**REQUIRED ACTION:**
Return, from the listing below, every line that includes "Start".

**RECORDS FOR THIS EXERCISE:**

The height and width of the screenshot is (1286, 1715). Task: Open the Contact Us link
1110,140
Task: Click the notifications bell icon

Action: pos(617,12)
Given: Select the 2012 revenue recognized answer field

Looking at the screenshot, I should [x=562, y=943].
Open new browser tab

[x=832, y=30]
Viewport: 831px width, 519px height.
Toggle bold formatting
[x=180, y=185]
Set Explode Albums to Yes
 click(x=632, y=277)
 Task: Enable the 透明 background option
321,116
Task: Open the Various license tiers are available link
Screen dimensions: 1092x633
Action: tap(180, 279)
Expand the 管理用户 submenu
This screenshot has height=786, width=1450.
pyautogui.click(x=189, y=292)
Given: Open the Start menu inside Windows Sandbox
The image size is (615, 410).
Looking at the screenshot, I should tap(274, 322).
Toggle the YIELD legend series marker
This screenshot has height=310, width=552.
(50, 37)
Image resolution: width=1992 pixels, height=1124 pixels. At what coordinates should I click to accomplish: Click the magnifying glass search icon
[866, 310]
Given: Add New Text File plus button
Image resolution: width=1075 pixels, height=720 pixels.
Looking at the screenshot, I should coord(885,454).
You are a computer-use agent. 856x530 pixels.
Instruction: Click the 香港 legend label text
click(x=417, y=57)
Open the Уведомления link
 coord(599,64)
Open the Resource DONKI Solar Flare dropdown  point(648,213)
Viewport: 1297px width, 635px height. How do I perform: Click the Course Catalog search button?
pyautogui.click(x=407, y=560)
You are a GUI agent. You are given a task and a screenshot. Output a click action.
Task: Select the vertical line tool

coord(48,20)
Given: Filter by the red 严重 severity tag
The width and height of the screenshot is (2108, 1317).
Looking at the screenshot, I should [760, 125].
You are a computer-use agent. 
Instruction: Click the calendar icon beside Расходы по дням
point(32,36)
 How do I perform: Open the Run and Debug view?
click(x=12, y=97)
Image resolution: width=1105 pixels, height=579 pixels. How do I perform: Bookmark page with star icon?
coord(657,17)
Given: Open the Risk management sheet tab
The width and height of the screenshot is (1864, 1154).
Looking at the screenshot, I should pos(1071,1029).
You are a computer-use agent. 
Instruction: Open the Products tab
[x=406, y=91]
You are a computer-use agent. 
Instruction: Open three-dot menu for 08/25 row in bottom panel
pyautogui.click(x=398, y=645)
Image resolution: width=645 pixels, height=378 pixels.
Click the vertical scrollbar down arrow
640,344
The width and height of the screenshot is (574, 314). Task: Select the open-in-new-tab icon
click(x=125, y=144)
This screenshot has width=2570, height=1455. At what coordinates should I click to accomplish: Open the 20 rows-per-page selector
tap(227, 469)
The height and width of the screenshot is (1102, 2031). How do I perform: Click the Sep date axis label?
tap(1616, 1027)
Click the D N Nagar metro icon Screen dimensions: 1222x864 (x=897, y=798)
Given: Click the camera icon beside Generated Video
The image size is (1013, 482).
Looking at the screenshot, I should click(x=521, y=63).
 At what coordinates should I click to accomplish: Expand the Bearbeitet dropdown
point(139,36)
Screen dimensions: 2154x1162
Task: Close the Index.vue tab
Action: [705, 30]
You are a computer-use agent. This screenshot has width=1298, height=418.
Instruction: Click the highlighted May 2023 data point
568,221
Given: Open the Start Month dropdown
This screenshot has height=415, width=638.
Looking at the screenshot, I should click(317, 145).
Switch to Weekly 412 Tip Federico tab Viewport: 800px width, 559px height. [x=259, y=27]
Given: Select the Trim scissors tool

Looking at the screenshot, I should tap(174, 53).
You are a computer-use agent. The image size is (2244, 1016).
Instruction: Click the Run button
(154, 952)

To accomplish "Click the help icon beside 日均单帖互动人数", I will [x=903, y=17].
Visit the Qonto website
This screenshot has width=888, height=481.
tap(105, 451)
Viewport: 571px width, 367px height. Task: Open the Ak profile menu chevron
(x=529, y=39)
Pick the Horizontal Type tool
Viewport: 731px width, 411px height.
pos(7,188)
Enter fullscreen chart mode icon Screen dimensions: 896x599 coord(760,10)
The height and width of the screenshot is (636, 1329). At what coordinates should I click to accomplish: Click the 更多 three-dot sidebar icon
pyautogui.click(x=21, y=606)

**RESPONSE BOX:**
Given: Open the Start menu inside Windows Sandbox
Given: Open the Start Month dropdown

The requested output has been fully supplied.